Set of tasks —
A. Write out the stretch of the interview on literary influences from "SM: It’s lucky" through "shape your work.".
B. Answer these questions from the interview on literary influences:
(i) Until what age did JP live in boys' clothes?
(ii) Which author does SM call "the writing master of desire"?
(iii) Which poet does SM say turned SM into a writer?
C. Carry on the interview on literary influences from its final sentence.

Extracted text —
JP: That is really interesting. In some ways you are taking Woolf’s work further. She was interested in looking at the limits of our gender; in seeing what was open or closed to men and women. Whereas you are coming at gender more as something to be transcended: that we can go beyond male/female into an androgyny or even another gender altogether. As a young woman I wanted to be a man and I shopped in the boys’ department of stores. I lived in boys’ clothes until I was in my mid-twenties.

SM: It’s lucky to be able to pass off as whatever gender; it opens up new realms.

JP: We’ve gone off track. Tell me more about your influences and how they shape your work.

SM: A writer is always a great reader and when you look for echoes, there might be hundreds and hundreds, but then there’s the presence of psyches that somewhere echo your own. I find so many writers inspiring. Marguerite Duras is a good friend, I’ve re-read her work several times; I should think the authors that matter in the end are the ones you re-read. Duras is the writing master of desire; Red Tales was very much about the chaos of desire. In this respect, the work of Kathy Acker was an eye-opener for me. She might have been into Anaïs Nin, which I then surreptitiously and unknowingly inherited. The Angela Carter of The Bloody Chamber was a revelation. Deborah Levy is also fascinating on desire; I came across her work a long time ago and she’s remained a favourite. At the time I was really into female visual artists. In ‘Kafka and his Precursors’ Borges said: “The fact is that every writer creates his own precursors”. Borges was, as usual, so clever. It’s true.

JP: And there is much Borges in your book. I thought of him immediately when I read the ‘Note’ that opens your collection. As for Anaïs Nin, I suppose it was the unquenchable desires in the book that reminded me of her and also the epistolary format you use in ‘The Farewell Letter.’ She was a mistress of letter-writing and diaries.

SM: ‘Note’, the introductory note at the beginning of Red Tales, which was written recently as opposed to most of the rest of the book, was a homage of sorts to Borges’s antics. He used to write prefaces to all his books speaking about all these other writers, a hilarious and playful modesty that was another way of his of creating a labyrinth. I spent many years writing about Borges’s stories so he’s more than welcome to turn up whenever he wants. In ‘Note’ I wrote about the book’s avatars and tried to place my work because I felt some readers might not know where I was coming from. After I’d written it I thought that I could have also mentioned Beckett, Julio Cortázar – who I think was a much better reader of Virginia Woolf than I have been – and of course, Marguerite Duras (I probably didn’t because I had already mentioned them elsewhere);  and Calvino, for the spirit of adventure and narrative swiftness, and Lynch; and Walt Whitman because he was the poet who turned me into a writer. In the end I would have liked to have mentioned all these writers whose work gave me so much. It’s like having a party; you want to invite all your best friends. In relation to the tradition of the fragment, I was really interested in the truisms of Jenny Holzer and Barbara Kruger. I’m not sure I’d read Antonin Artaud’s Les Cahiers de Rodez at the time, where he deals with the unsayable, but this book is a very interesting example of the fragment conveying inner chaos.

[Records from a data collection]

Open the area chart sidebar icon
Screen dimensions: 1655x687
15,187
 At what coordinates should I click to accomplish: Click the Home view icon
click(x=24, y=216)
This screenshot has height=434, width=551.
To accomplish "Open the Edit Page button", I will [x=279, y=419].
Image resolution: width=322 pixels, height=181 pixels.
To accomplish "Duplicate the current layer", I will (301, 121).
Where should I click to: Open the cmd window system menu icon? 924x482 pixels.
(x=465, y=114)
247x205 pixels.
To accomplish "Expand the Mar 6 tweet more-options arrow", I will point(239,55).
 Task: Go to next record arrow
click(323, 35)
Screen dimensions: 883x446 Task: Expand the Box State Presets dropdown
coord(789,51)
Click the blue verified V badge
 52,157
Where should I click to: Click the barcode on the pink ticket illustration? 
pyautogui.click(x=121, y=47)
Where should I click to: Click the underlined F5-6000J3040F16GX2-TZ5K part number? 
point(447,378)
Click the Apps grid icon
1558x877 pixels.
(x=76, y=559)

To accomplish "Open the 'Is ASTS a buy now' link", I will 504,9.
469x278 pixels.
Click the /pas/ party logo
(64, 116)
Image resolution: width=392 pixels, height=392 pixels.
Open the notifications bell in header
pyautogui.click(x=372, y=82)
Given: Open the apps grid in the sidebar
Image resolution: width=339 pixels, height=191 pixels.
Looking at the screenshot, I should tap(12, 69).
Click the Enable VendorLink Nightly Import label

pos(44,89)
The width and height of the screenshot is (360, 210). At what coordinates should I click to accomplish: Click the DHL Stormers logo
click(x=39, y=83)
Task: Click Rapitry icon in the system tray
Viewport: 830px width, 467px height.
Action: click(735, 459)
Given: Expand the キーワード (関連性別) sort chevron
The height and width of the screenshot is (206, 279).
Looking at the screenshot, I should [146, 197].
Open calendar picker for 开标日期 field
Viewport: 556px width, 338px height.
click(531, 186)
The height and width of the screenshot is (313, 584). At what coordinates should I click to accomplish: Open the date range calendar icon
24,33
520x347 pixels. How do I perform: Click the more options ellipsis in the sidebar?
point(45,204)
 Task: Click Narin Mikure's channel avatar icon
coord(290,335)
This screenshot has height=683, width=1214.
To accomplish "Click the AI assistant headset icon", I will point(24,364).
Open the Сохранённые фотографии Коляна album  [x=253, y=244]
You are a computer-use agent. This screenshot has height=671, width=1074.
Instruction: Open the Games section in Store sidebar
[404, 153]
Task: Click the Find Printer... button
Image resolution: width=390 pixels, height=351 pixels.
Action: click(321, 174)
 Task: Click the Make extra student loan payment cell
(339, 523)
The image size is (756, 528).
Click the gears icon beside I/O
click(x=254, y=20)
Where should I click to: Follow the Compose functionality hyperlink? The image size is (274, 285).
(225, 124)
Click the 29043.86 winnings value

Expected results —
A.
SM: It’s lucky to be able to pass off as whatever gender; it opens up new realms.

JP: We’ve gone off track. Tell me more about your influences and how they shape your work.

B.
(i) JP lived in boys' clothes until the mid-twenties.
(ii) Marguerite Duras.
(iii) Walt Whitman.

C.
JP: Funnily enough Artaud’s first published work was a collection of letters between himself and Jacques Rivière, the editor of the French literary magazine La Nouvelle Revue Française. Artaud had sent him some stories, which Rivière never published. Instead he wrote to Artaud asking him to explain his work and a wonderful correspondence eventually turned into a book. Writers and editors should do more of this!

SM: Definitely, though editors seem so overworked these days. The blogosphere might be a good place for that kind of exchange.

JP: Tell me more about your fascination with the fragment.

SM: The point of departure for my first novel, an anti-novel, was the most minimalist Beckett; it was largely made out of fragments. So I started tuning into writers who had turned the fragment into a genre. I felt the fragment was more capable of conveying interiority; of grasping the timelessness of interiority. Blanchot’s The Writing of Disaster was right at the inception of Red Tales. I was discovering so many writers of fragments, like Pessoa, a poet of extreme interiority, and the Handke diaries and the Handke of Wings of Desire; and Iain Sinclair.  There should be a section in bookshops called ‘Fragment’. Red Tales was a continuation of my insistence on the fragment, but also a reconciliation with narrative.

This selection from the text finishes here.